Willow charcoal: I have lots of charcoal sticks around the house, so I picked one from a natural source and got to smash it up in a mortar and pestle. This was great fun and a great mess. I wish I could grind it a bit better, but it did give me a decent line once I got the balance between kohl and oil down. Easy, readily available ingredients that are affordable, and charcoal eyeliners are already prevalent in the modern market. And one stick of charcoal filled my tin. I’ll have eyeliner forever! I want to try to apply this using modern eyeliner brush and water.

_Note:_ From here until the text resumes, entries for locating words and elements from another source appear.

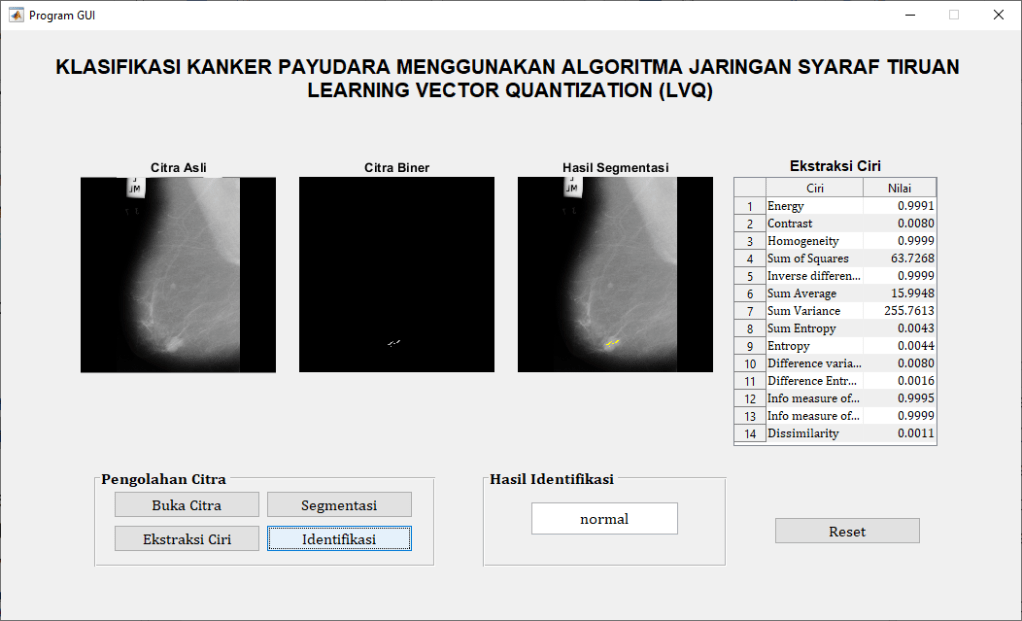Click the Sum Variance value 255.7613

point(899,311)
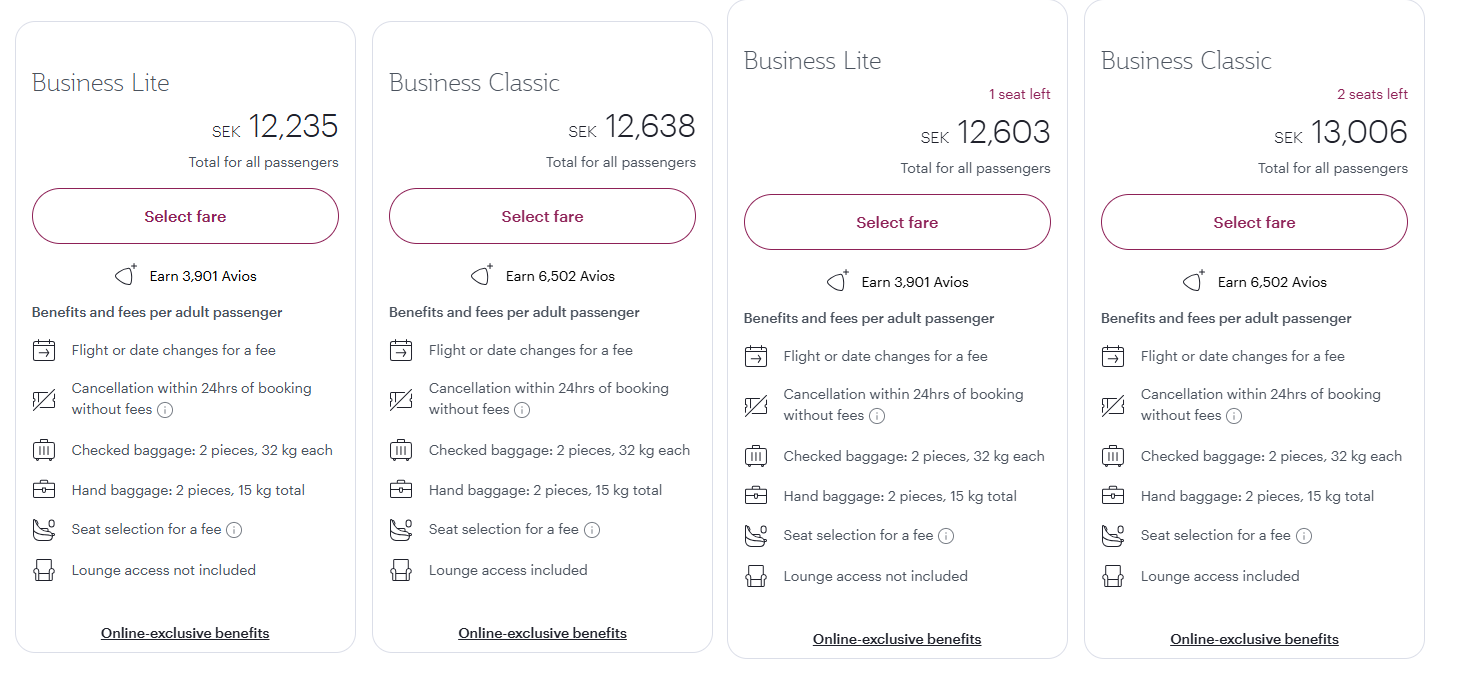The width and height of the screenshot is (1465, 677).
Task: Select fare for Business Lite at SEK 12,235
Action: [x=185, y=217]
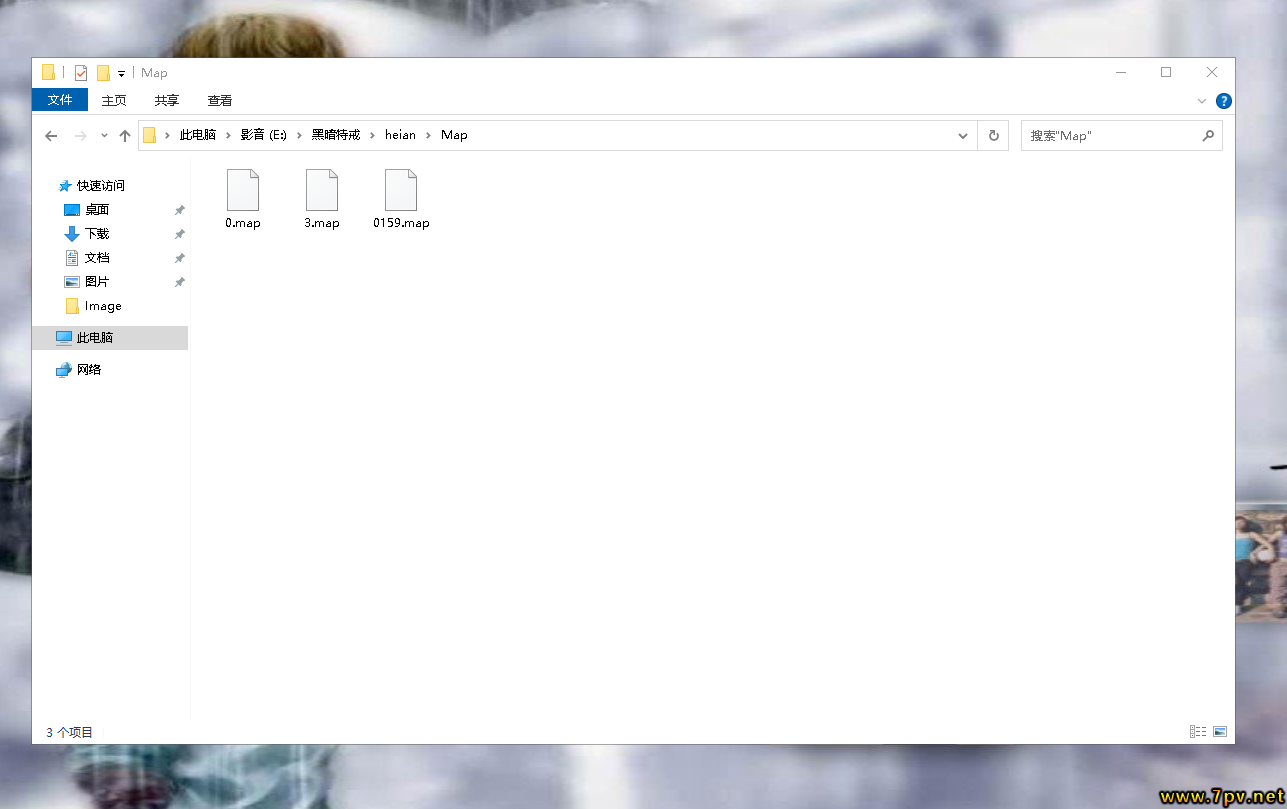1287x809 pixels.
Task: Select the 3.map file icon
Action: 322,190
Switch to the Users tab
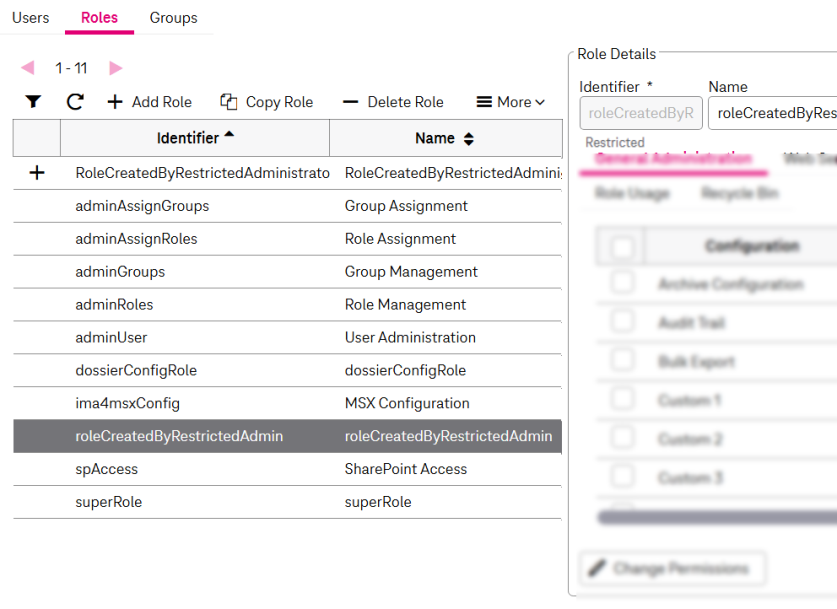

Saffron ashes: I was hoping this would be better, I really did. I need to figure out a better way to carbonize the saffron, because at first I tried to burn it on an incense burner/oil warmer. That didn’t work well, though my house smelled lovely. So I resorted to just getting impatient and setting it on fire with my lighter in a metal jar lid. This burned it, and I was able to get ash from it, but it does not carry well as a liner at all. It was suggested by both Geoffrey and a friend on the Romans of the SCA page to treat it as if I was making charcloth. So basically, I need to put it in a metal container and bake it until it turns to ashes. Yes, I’m basically cremating saffron…I’m going to need to buy more I’m not afraid to waste for this project to do this. The bit I burned did not yield much.
Here’s a picture of my filthy arm, top to bottom is lamp black, saffron, and charcoal:
I will be re-trying the saffron kohl sometime this week, as well as making my face whitener and blush. Once I conclude this project I’ll provide a list of sources I’ve compiled.